There are so many little elements - that are further documented in my video, but in general:
I created the people with wire armatures and Chavant. As I'm not a sculptor - ever - I used pencil tips and erasers for shaping, Xacto knife, razor blade, a nail, a plastic palette knife, nails of various diameters for the flowers, my fingers, and the freezer... I also used my hot glue melting pot to melt the Chavant for the canvas skirt I made for the lady. The little girl's hair was made using rope and secured with the melted Chavant.

The terrace was made using my mini-tablesaw, a drill, glue, sawdust clay (sawdust/glue), wire (and a Sharpie to shape the "spokes"), and nearly all of the little plywood pieces as well as the larger piece. I used part of the box to create the brick wall and extension to the terrace (Renoir needed somewhere to setup)... ran some "bricks" off on my plotter (paint mask material), add some rust red and grey primers and I had a brick wall. I used the smaller block of wood for the far corner of the terrace (also brick embellished). Hot glue was used to make the vines as well as Sculpey III for the leaves and grapes.

The trees and barrel were created using "paper clay" (newspaper strips and glue) - the trees with wire armatures and the interior structure of the barrel with more cardboard from the box.
The background was created using the pre-made canvas, Sculpey III (for the bas-relief trees), and some quick airbrushing.

The kite was created to answer my own questions regarding the painting - what is the lady looking at and how do you keep a child still? Bribery, right? Anyway - I used the little plastic melty ball things to create the kite around a wire skeleton. I'd have the formal names for all of my supplies except I chopped up the instructions early on to use for my initial barrel - that one of my dogs later ate. "The dog ate my homework."
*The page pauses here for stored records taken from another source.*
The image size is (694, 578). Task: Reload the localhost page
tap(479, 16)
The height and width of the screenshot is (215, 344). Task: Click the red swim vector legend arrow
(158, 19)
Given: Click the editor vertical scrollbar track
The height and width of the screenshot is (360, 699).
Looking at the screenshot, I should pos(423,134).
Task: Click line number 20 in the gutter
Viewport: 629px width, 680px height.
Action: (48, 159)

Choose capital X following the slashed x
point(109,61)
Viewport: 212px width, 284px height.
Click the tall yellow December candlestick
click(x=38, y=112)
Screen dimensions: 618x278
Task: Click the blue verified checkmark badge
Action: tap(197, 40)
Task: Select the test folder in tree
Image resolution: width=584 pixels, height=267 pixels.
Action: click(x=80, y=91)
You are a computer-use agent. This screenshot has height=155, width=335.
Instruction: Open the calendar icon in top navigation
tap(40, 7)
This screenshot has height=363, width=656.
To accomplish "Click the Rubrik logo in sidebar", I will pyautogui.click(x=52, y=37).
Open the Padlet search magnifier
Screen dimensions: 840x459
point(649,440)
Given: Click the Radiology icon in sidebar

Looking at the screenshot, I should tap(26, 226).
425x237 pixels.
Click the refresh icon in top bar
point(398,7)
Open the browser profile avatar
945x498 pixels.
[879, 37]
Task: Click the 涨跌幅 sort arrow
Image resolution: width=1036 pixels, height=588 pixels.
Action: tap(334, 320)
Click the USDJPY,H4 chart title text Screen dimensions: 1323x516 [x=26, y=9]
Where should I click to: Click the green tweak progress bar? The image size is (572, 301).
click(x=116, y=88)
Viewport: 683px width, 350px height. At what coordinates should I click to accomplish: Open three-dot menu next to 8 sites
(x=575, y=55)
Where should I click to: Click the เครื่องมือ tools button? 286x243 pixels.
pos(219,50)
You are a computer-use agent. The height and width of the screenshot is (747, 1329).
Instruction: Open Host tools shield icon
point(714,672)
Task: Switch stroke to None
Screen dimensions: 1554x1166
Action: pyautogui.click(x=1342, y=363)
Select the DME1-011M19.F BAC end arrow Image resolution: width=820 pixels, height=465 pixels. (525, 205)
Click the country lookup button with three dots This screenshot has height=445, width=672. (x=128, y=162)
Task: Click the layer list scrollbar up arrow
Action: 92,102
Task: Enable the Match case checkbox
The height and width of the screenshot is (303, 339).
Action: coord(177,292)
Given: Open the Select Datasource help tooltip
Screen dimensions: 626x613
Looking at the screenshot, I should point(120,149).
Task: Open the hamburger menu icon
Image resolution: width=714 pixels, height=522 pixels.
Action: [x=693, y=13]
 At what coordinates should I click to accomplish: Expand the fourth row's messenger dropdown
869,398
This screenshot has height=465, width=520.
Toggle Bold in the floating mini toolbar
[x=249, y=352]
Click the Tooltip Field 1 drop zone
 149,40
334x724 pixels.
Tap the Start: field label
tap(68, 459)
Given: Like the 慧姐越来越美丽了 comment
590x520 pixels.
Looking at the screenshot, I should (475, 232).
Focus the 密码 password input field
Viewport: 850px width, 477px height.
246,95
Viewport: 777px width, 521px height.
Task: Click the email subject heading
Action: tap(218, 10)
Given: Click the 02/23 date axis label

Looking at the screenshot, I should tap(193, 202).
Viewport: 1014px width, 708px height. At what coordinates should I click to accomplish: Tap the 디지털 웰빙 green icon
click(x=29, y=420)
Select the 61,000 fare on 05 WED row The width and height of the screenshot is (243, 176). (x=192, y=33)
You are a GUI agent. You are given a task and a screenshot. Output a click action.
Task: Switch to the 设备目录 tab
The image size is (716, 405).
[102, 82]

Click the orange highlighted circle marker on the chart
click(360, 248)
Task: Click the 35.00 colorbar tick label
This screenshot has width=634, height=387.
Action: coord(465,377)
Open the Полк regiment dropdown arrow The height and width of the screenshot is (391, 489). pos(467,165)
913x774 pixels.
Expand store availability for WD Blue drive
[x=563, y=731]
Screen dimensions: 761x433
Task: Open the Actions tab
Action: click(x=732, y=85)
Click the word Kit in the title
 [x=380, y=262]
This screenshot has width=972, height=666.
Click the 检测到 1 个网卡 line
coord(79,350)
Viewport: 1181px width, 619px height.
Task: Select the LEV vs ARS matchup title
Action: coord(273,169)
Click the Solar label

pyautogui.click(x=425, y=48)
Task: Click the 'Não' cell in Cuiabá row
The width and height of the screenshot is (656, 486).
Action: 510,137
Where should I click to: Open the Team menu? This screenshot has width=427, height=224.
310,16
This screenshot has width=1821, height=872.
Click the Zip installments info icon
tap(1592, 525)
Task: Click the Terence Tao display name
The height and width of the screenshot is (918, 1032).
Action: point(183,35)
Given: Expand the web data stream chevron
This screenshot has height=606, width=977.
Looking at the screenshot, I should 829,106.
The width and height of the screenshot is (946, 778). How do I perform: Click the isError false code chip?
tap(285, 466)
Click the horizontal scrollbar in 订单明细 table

The chair was created out of one of the larger blocks of wood and was a challenge trying to figure out how to shape it. I had to slice a small amount off with the table saw - CAREFULLY - in order to get the block to fit under my scroll saw. Then - I pretty much used whatever tools I could to conquer the piece including a "versa-tool"-like cutting saw and a Dremel. I found out my jigsaw didn't work early on. The canvas material was used for accenting the chair as well as for the tablecloth and the painting that Renoir was working on... To render those - I heat pressed the canvas to some freezer paper and ran it through my inkjet printer.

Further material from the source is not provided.